Your answer should consist of the lines in the following data that contain "Click".

-*-*-

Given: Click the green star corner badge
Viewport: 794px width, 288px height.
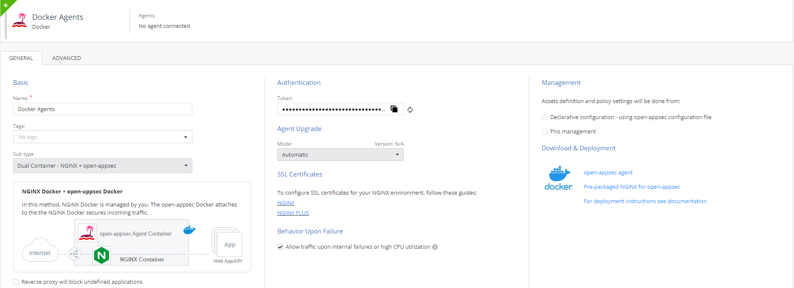Looking at the screenshot, I should [5, 5].
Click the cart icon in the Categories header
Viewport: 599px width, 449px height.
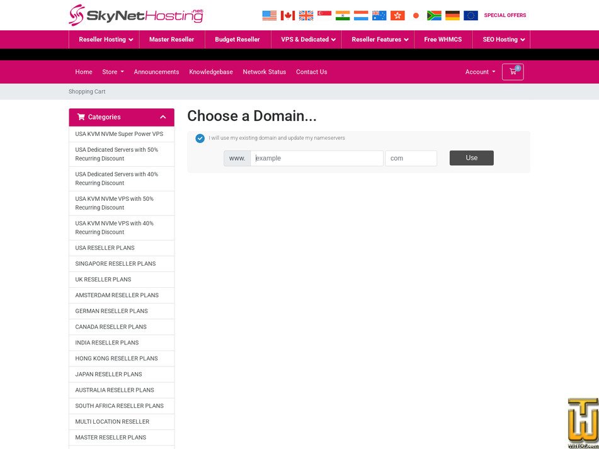81,117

-*-*-

* [Written reply]:
Given: Click the green star corner badge
Click the cart icon in the Categories header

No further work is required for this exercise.